As double standards go, it’s up there with a squadron of 1,700 private jets carrying the global elite into Davos to discuss global warming and lecture the poorest people of developing world on the evils of burning cow dung. Indeed, the whiff of cow dung in the air is unmistakeable as I recall back in May the papers quoting a ‘government insider’ extolling Amber Rudd’s credentials as “really green and no-nonsense”, and the environmental lobby praising her appointment as a minister who found climate science “compelling”.
Perhaps DECC is building up a store of hot air and cow dung that it can use to cover the stench from exploratory shale gas boreholes and leaking methane.
The changes to planning for the shale gas industry announced by DECC and DCLG on Thursdaycover call-in of applications, prioritising appeals for refused schemes and changes to permitted developments rights for drilling for seismic investigations, monitoring and locating mine workings.
And at a time when planning departments have experienced the largest cuts of any local government service area since 2010 under the government’s austerity programme, the Treasury has found £1.2 million for a shale support programme, to be made available to local planning authorities to help them make “timely decisions” on the industry’s planning applications , whilst issuing veiled threats to LPAs who don’t comply.

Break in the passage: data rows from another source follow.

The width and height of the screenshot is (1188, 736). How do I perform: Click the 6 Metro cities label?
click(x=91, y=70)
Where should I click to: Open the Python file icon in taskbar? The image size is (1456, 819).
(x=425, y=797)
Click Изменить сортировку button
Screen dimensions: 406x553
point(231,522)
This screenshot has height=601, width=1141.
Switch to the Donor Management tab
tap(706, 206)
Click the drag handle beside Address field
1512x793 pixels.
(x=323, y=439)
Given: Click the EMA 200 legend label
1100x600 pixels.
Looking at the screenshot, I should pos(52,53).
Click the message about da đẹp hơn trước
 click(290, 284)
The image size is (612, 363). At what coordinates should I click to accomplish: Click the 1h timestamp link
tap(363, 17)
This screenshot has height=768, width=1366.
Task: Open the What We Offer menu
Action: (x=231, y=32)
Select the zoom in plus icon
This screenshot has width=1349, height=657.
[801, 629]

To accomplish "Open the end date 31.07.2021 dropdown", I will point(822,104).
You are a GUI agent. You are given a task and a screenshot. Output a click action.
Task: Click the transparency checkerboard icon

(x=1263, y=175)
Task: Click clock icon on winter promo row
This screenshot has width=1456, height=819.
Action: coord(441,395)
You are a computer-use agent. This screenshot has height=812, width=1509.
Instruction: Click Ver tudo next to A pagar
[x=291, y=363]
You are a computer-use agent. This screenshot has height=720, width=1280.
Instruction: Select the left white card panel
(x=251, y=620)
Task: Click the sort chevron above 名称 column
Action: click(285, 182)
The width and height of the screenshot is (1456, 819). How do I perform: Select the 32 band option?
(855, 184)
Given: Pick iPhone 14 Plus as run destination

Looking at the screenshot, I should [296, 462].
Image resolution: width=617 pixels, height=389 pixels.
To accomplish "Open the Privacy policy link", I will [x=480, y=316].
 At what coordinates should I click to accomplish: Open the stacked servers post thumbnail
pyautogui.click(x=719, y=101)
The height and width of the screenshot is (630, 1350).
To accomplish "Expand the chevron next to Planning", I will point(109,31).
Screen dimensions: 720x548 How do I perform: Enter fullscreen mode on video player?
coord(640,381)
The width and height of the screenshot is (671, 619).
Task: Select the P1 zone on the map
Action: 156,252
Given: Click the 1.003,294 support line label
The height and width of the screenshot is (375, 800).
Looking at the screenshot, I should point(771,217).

The joint DECC/DCLG statement advises that the government has a clear expectation that local planning authorities will make decisions on shale gas related planning applications within statutory timeframes: 16 weeks where an application is subject to Environmental Impact Assessment. I believe this requirement could have implications for meeting statutory obligations under EU and UK Regulatory frameworks.
As solar developers, you’ll know that any number of issues can hold up a solar farm application for well over a year, sometimes considerably more. Miss your window for Great Crested Newt surveys and there is no alternative but to wait until the following spring. Bats, dormice, crayfish and over-wintering birds could have you equally delayed.
If I am a shale gas developer, will my legal obligation to establish the effect on EU protected species or the preservation of heritage assets before planning permission is granted be waived? How would this be possible without leaving me and the authorities open to Judicial Review? Pre-application discussions are useful for understanding what survey work may be required, but through no fault of the developer omissions do occur, with County Ecologists (where they actually exist with the cutbacks) making a need for surveys known only once well into the 13 or 16 week determination period.
Local planning authorities and their consultees already struggle to ensure that their statutory responsibilities to protect heritage assets and qualifying species are met in respect of energy proposals. With shale gas applications being prioritised, remaining resources will be spread ever more thinly, affecting not only the energy industry but housing developers and others too. Aren’t we all entitled to “timely decisions”?
I feel a collective thrombosis is attacking our very British sense of fairness, both within the solar and wind industries and amongst the rural communities who will find they and their elected local representatives caught between a fracked rock and a hard place when determining shale gas applications. They are hard working families too, Mr Osborne.